Hirscher hat sich ein Denkmal gesetzt

Einwurf von Wolfgang Wiederstein
Marcel Hirscher Olympische Winterspiele 2018 © ÖOC/Erich Spiess
Marcel Hirscher Olympische Winterspiele 2018 © ÖOC/Erich Spiess

Dass Marcel Hirscher zu den ganz Großen im österreichischen Sport gehört, stand schon vor den Olympischen Winterspielen in Südkorea fest. Er hat alles gewonnen, was es im alpinen Rennsport zu gewinnen gibt, in Pyöngchang hat sich der Ausnahmeathlet nun selbst ein Denkmal gesetzt.

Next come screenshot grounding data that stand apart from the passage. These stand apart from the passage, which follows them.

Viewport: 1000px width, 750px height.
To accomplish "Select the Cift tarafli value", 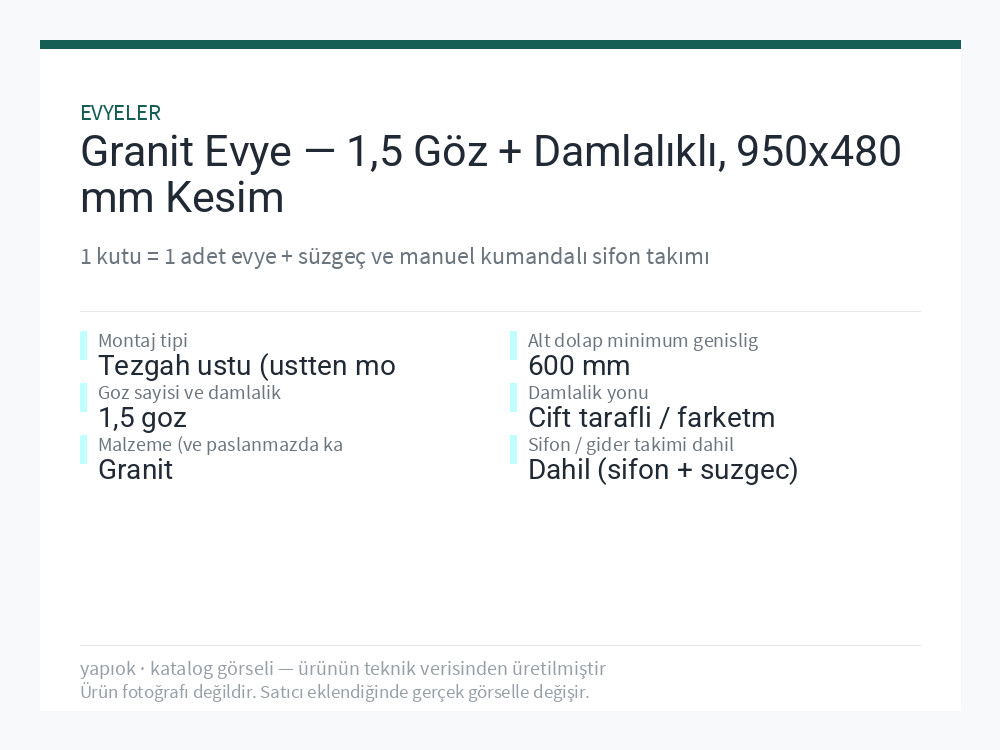I will pyautogui.click(x=652, y=418).
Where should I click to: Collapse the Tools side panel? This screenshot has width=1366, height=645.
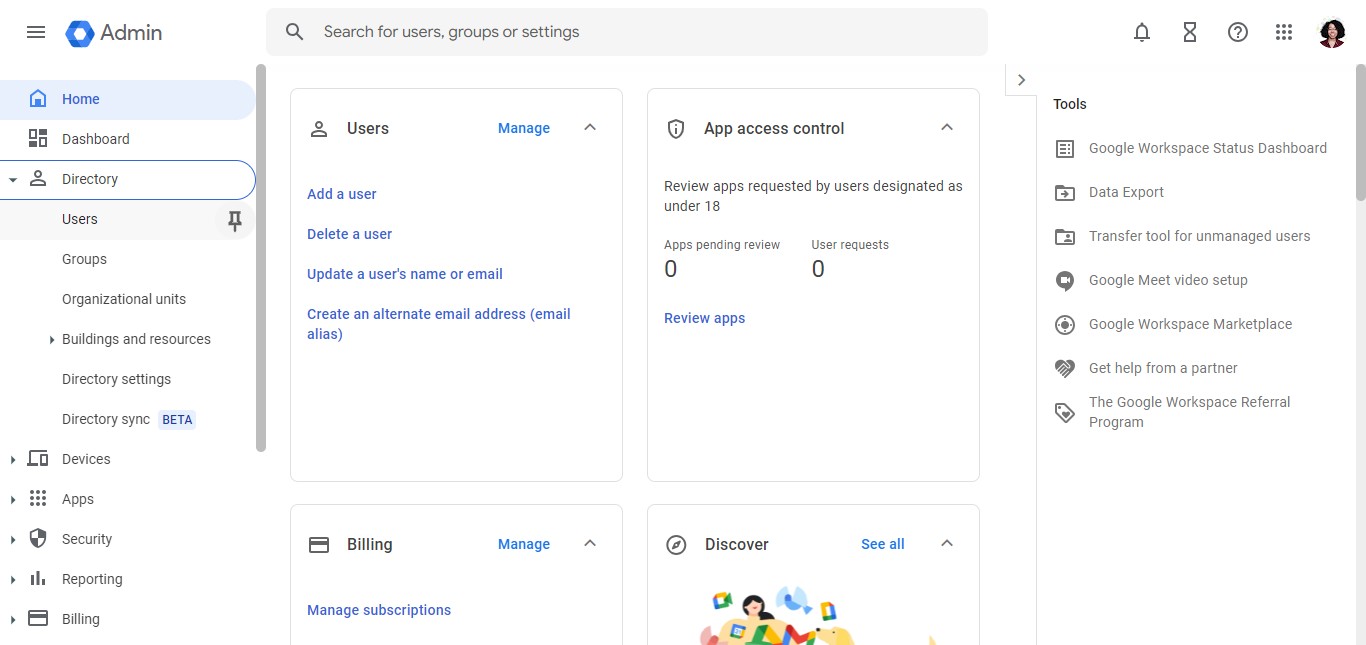point(1021,80)
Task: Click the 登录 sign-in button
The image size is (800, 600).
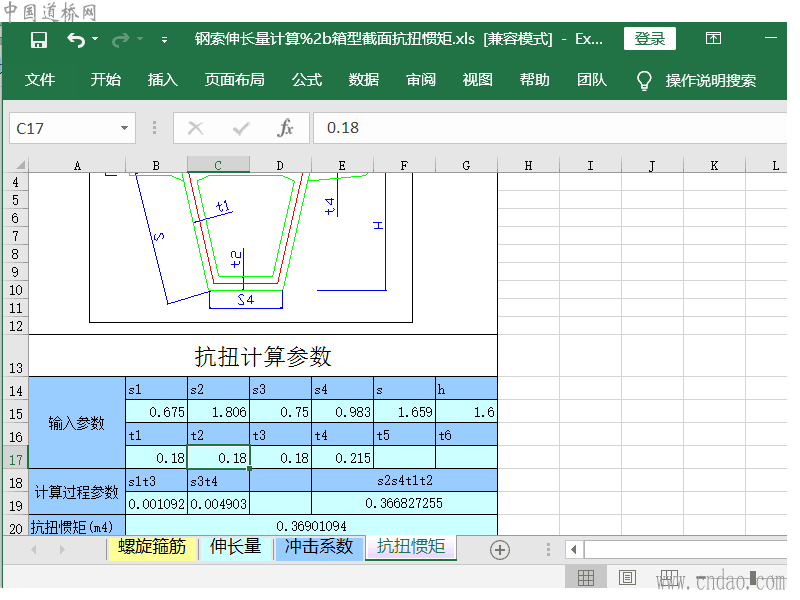Action: coord(649,38)
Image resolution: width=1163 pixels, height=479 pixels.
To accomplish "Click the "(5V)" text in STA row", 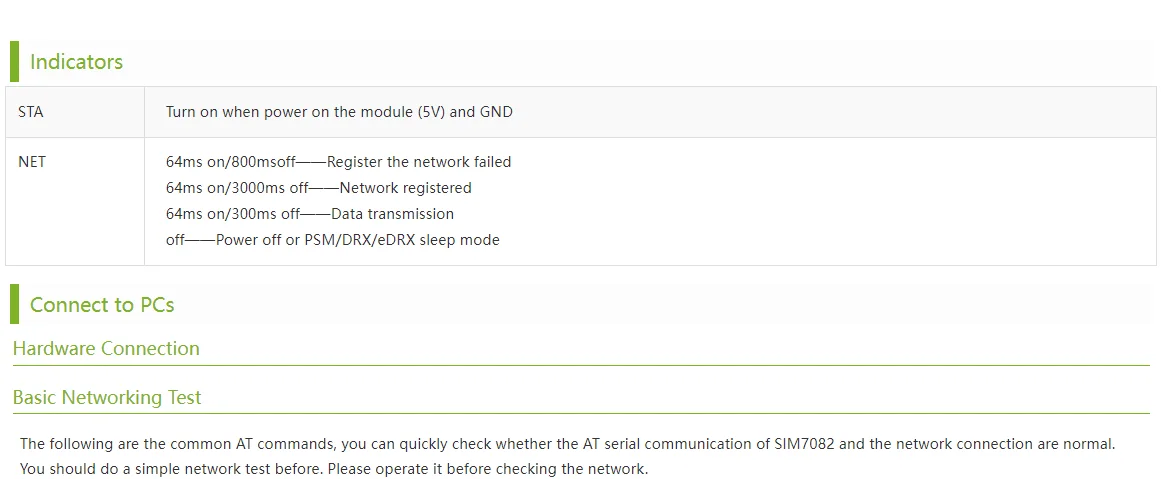I will click(x=430, y=112).
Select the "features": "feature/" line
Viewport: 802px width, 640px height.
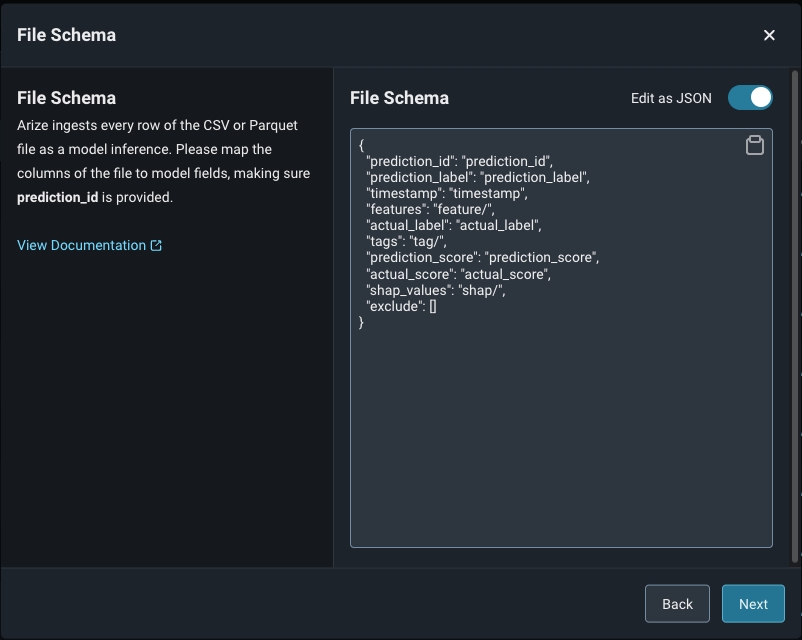(x=430, y=209)
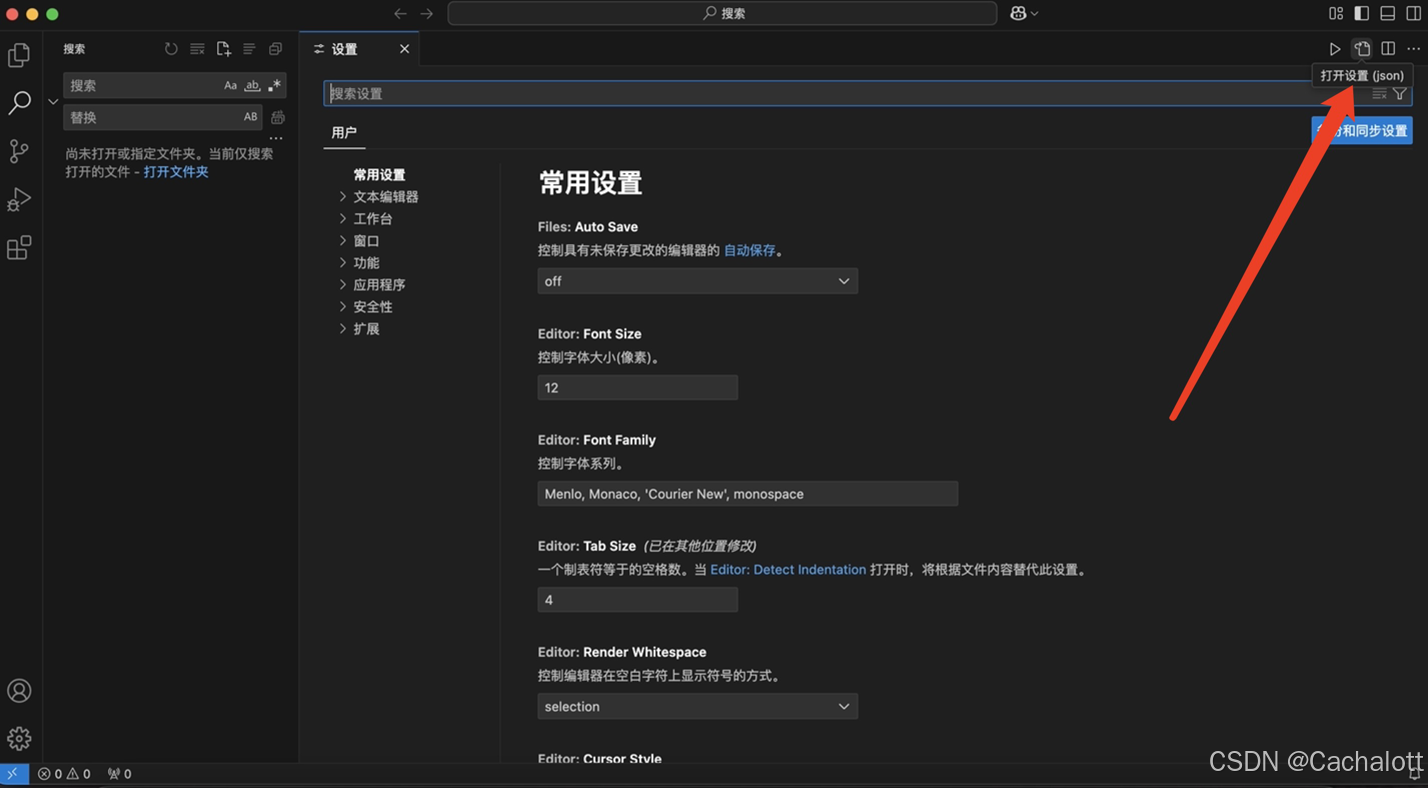
Task: Select the 用户 settings scope tab
Action: point(344,131)
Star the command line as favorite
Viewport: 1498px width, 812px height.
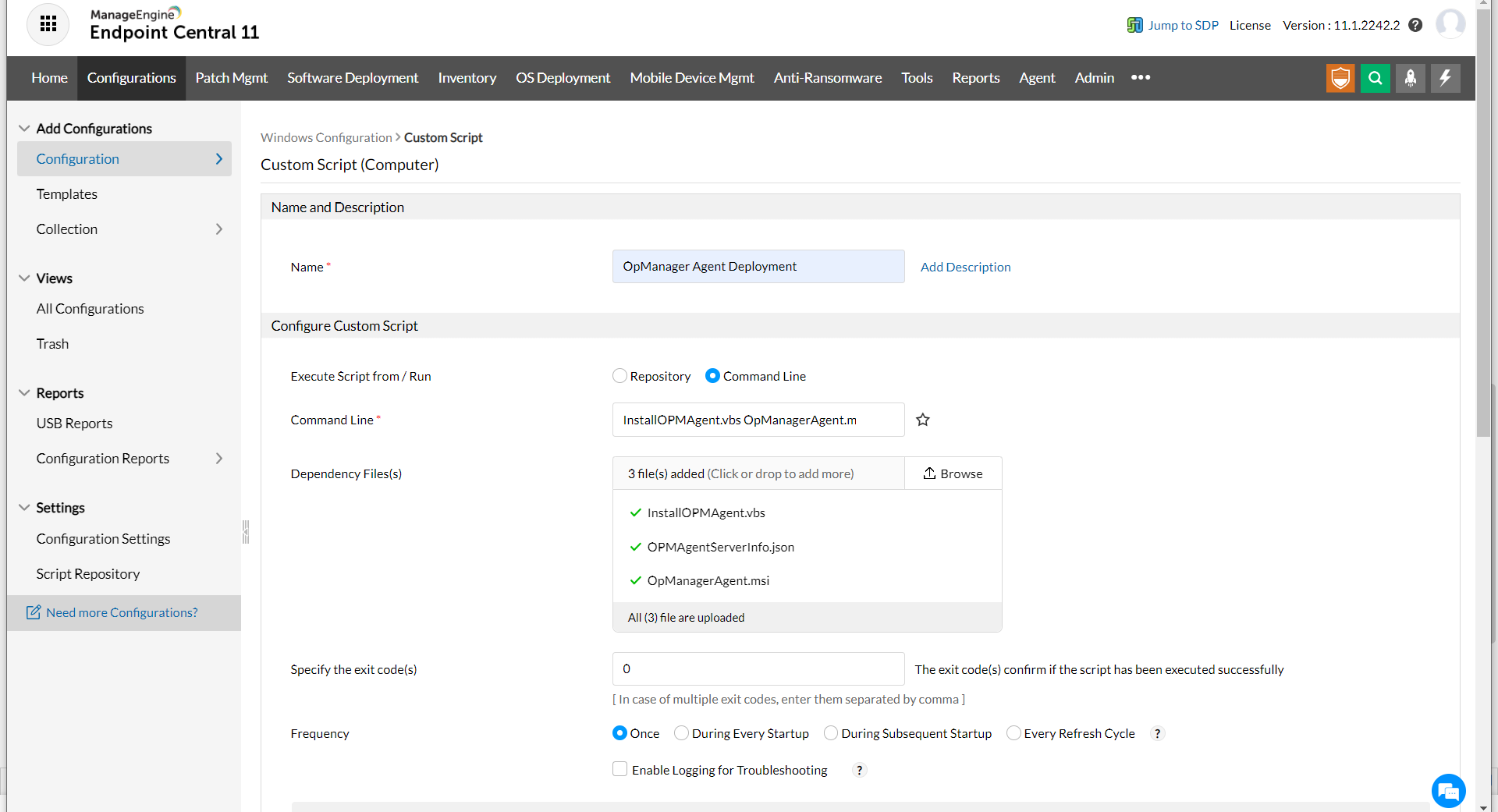point(922,420)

Hirscher gewann die alpine Kombination, holte Gold ausgerechnet in jenem Bewerb, den er nicht einmal sicher bestreiten wollte, Gold in der Kombination unterstreicht Hirschers Allround-Qualitäten, er ist der perfekte Skifahrer, besticht durch seine Beständigkeit, natürliche
Art, Zielstrebigkeit und Menschlichkeit. Er ist nie arrogant oder eingebildet. Im Gegenteil macht er sich selbst manchmal ein bisschen zu klein. Erfolge sind für ihn jedenfalls nie eine Selbstverständlichkeit.

Vielen erfolgreichen Skifahrern ist Olympiagold in ihrer Karriere verwehrt geblieben, Marcel Hirscher hat nun auch diese Hürde genommen. Seine Spezialdisziplinen (Riesenslalom, Slalom) kommen erst, die letzten Bremsen könnten gelöst sein.